---------- Material for the task ----------
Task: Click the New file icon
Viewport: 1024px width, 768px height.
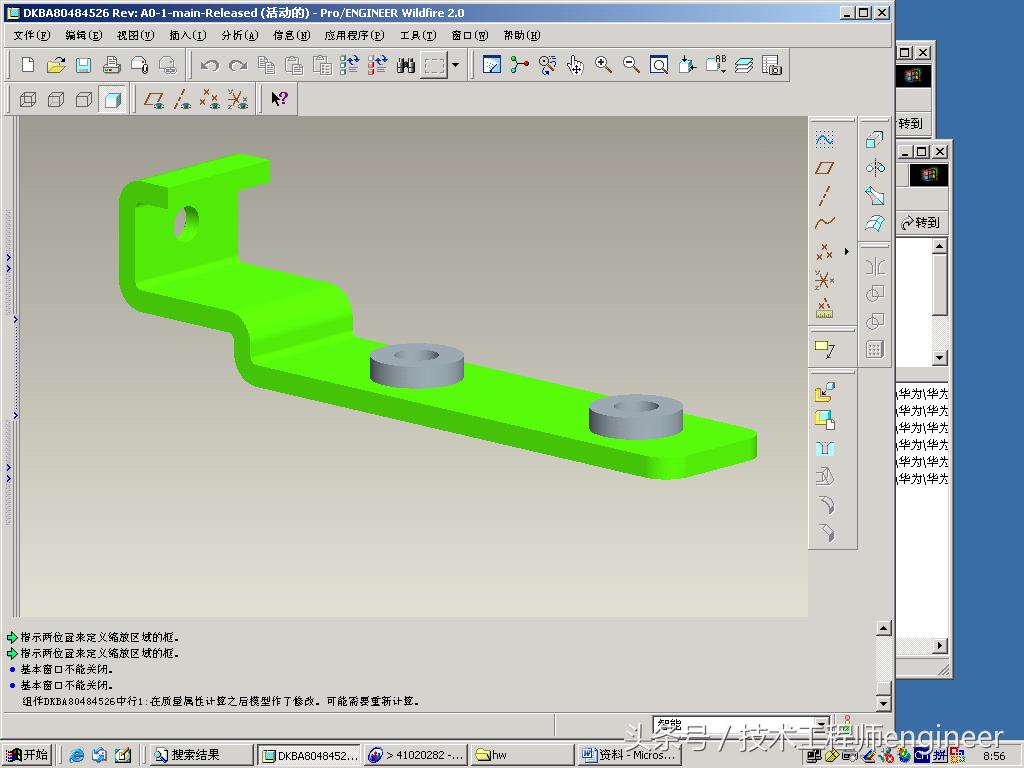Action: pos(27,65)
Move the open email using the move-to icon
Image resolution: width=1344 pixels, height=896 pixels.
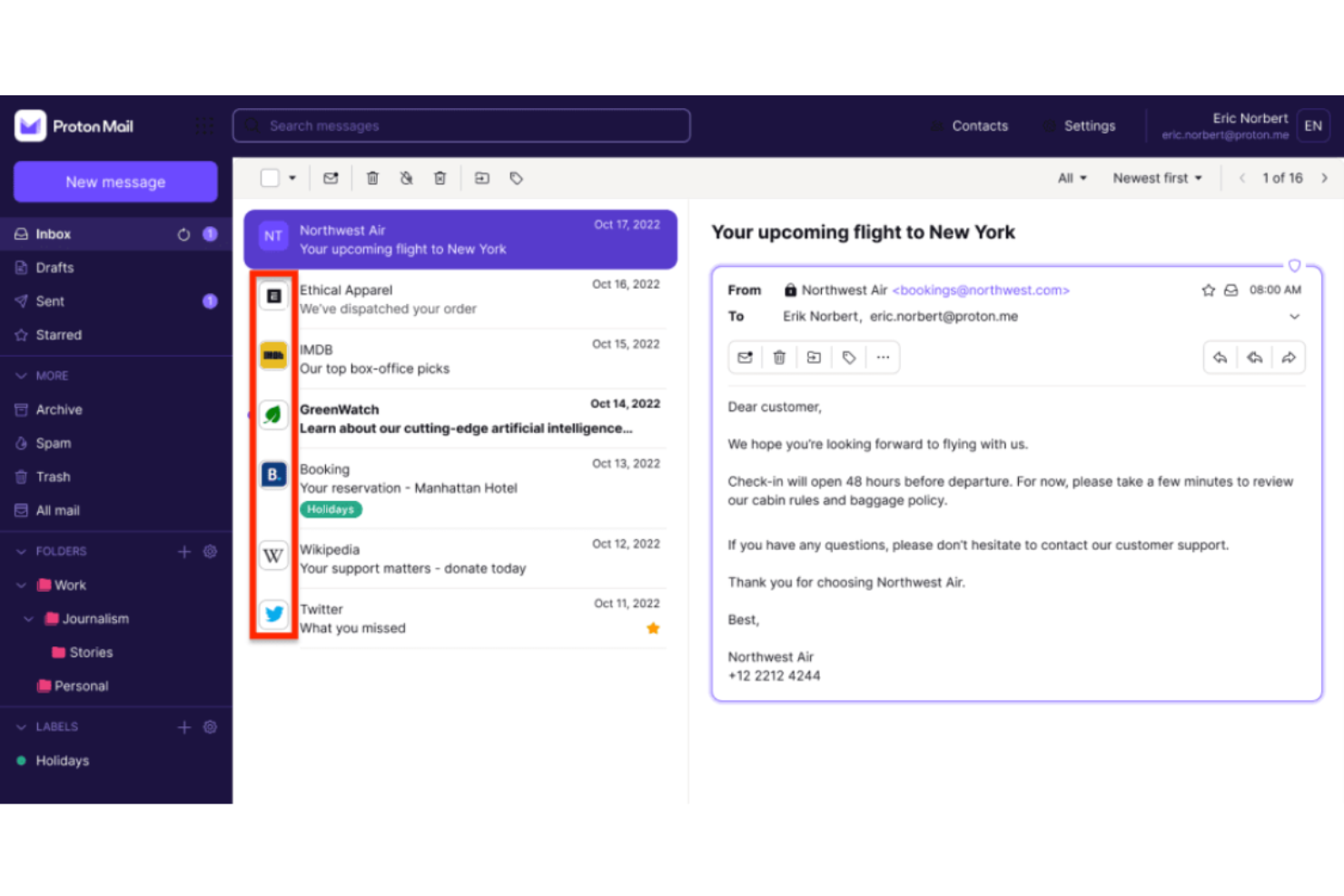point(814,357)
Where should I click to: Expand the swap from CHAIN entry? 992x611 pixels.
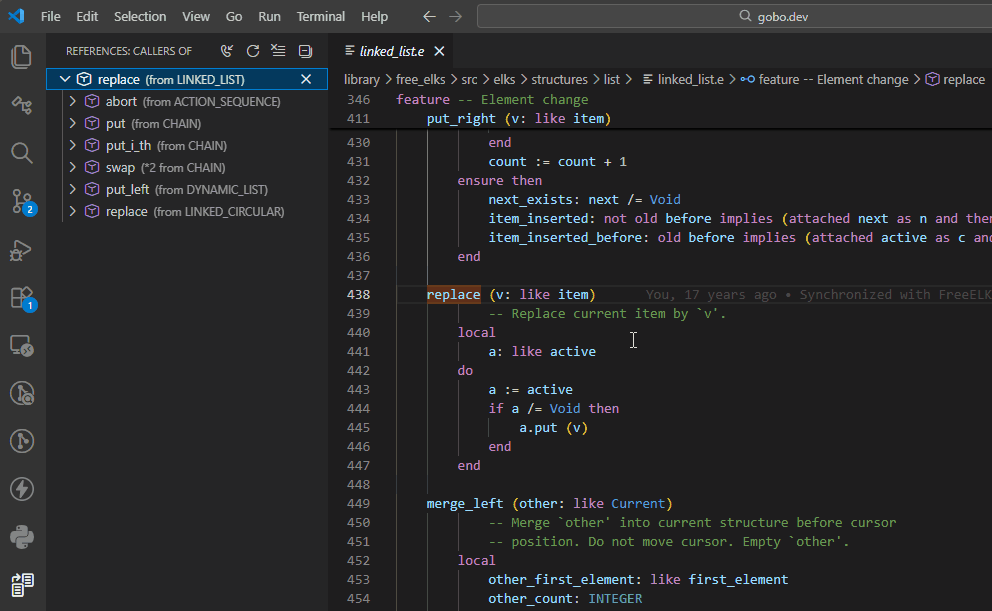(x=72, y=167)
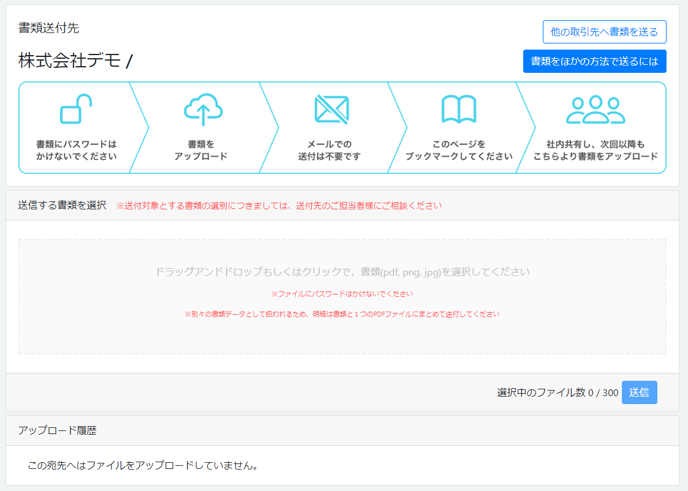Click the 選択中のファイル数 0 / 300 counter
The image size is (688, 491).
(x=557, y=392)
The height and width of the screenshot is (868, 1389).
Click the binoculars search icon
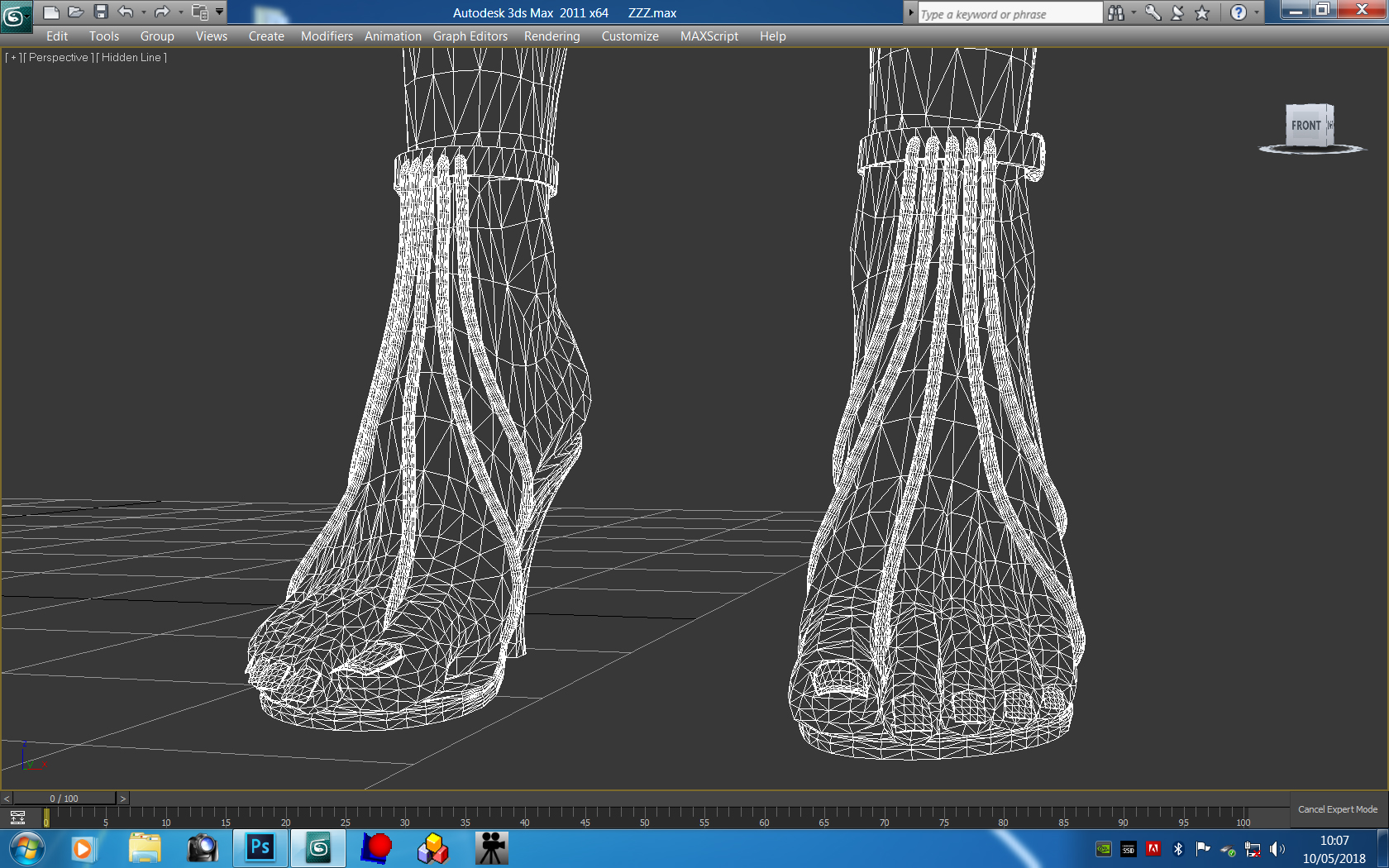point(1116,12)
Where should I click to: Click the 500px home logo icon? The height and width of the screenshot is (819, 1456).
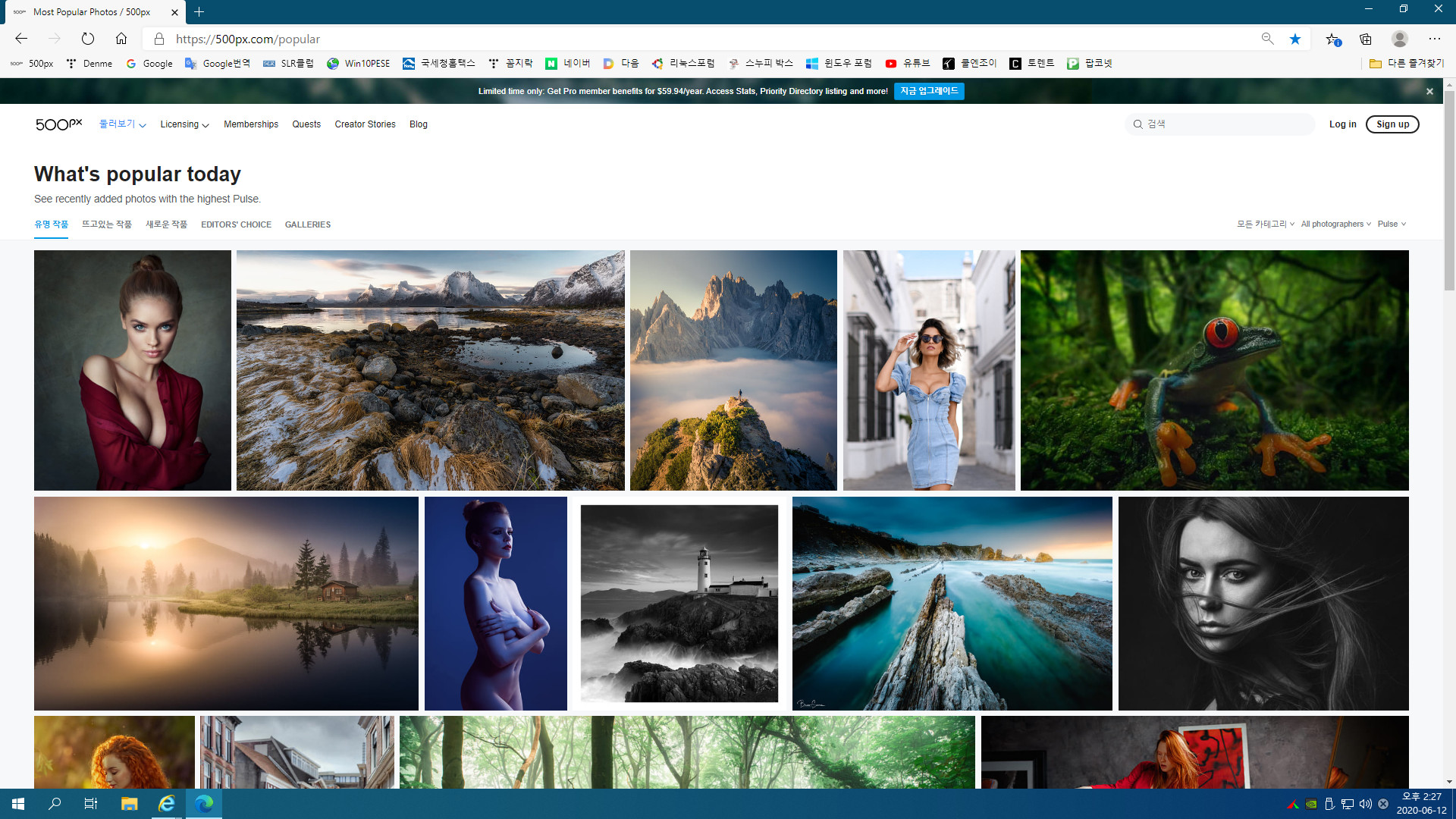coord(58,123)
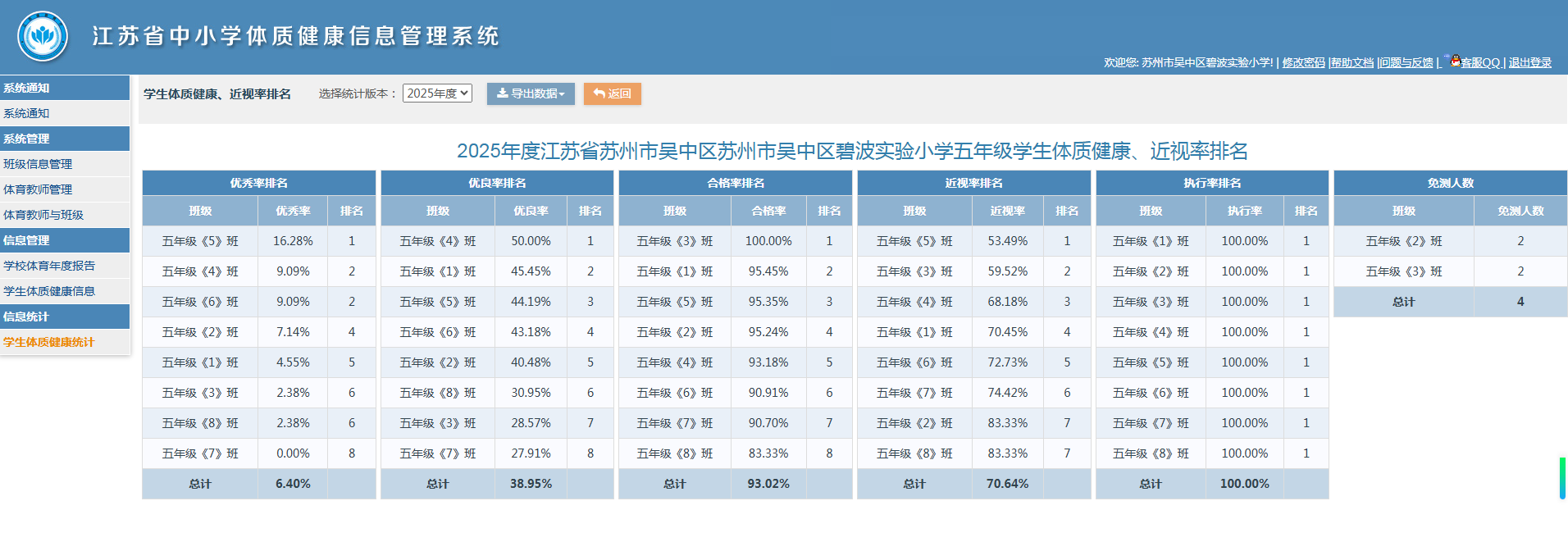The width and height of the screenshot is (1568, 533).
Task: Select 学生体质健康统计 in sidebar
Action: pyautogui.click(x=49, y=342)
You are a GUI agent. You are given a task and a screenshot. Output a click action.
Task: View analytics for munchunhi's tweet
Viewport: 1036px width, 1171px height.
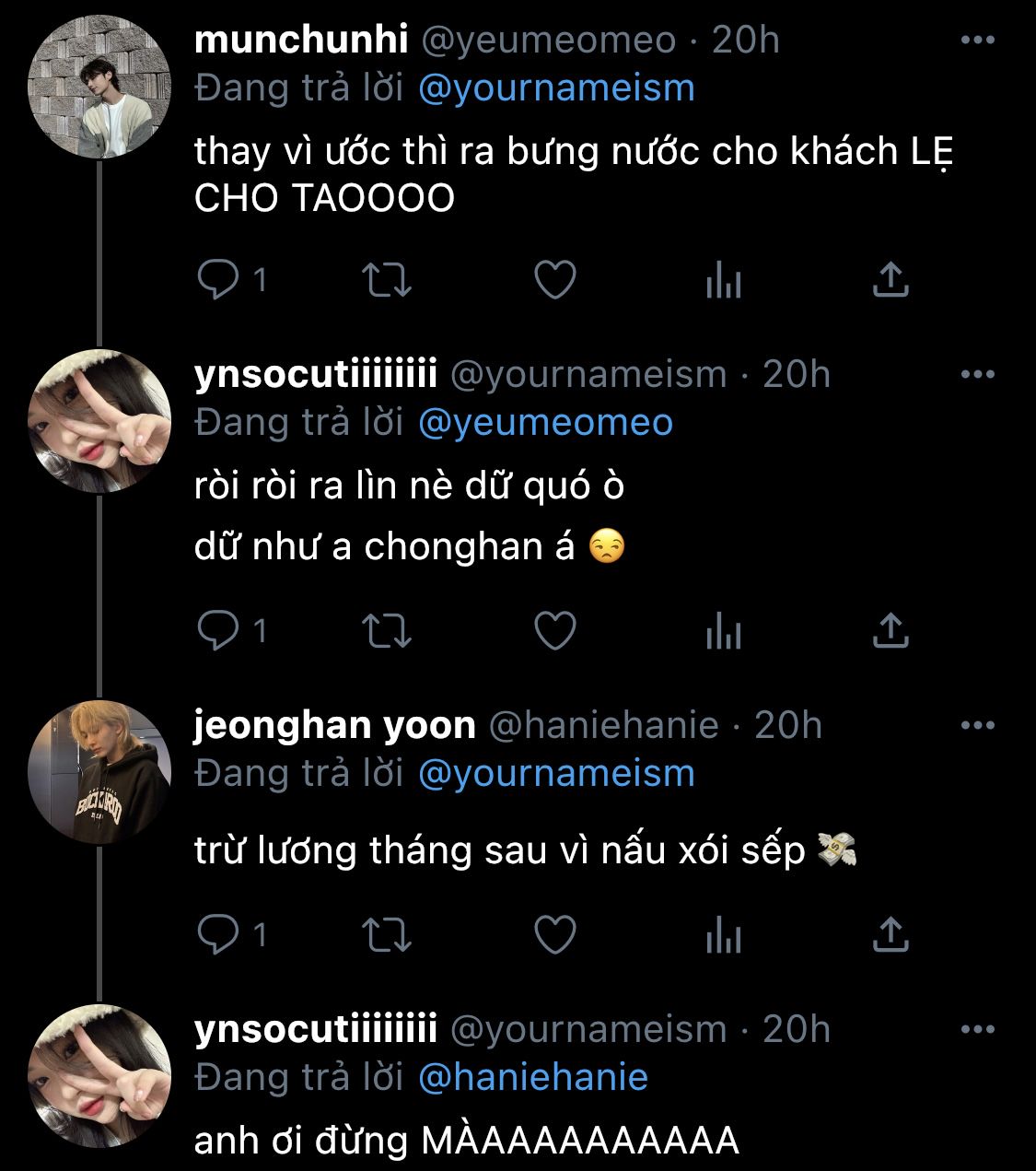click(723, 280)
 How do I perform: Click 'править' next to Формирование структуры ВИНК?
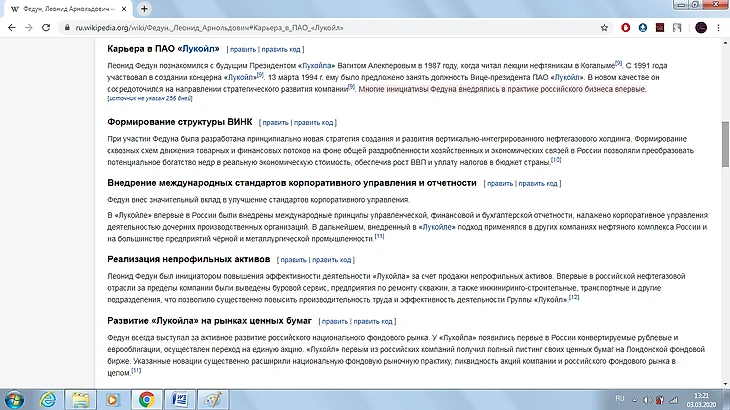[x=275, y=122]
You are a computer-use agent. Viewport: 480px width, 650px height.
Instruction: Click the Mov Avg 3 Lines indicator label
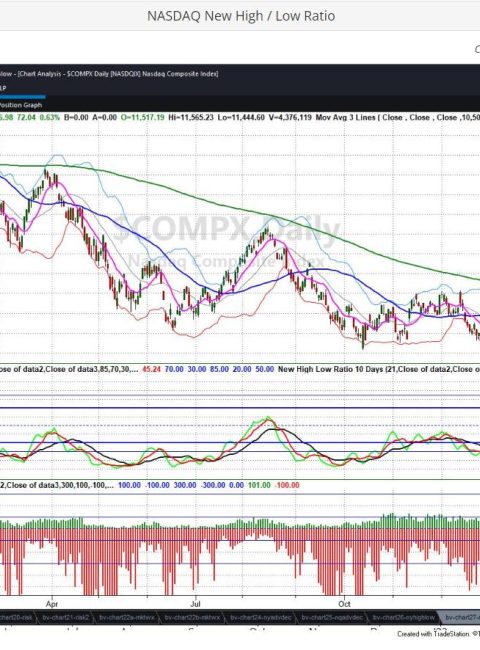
----------
● **About this task**
Leaving the pictures aside, transcribe only the lines from the one containing "The height and width of the screenshot is (868, 1389)." to the final line of the listing above, inclusive, exactly as they appear.

● **Solution for this exercise**
The height and width of the screenshot is (868, 1389).
Click the binoculars search icon
point(1116,12)
Where should I click to: Click the 500px home logo icon? The height and width of the screenshot is (819, 1456).
coord(58,123)
The width and height of the screenshot is (1568, 533).
Task: Select 学生体质健康统计 in sidebar
Action: pyautogui.click(x=49, y=342)
You are a GUI agent. You are given a task and a screenshot. Output a click action.
Task: View analytics for munchunhi's tweet
Viewport: 1036px width, 1171px height.
click(723, 280)
 How do I perform: Click 'править' next to Формирование структуры ВИНК?
[x=275, y=122]
You are a computer-use agent. Viewport: 480px width, 650px height.
Instruction: Click the Mov Avg 3 Lines indicator label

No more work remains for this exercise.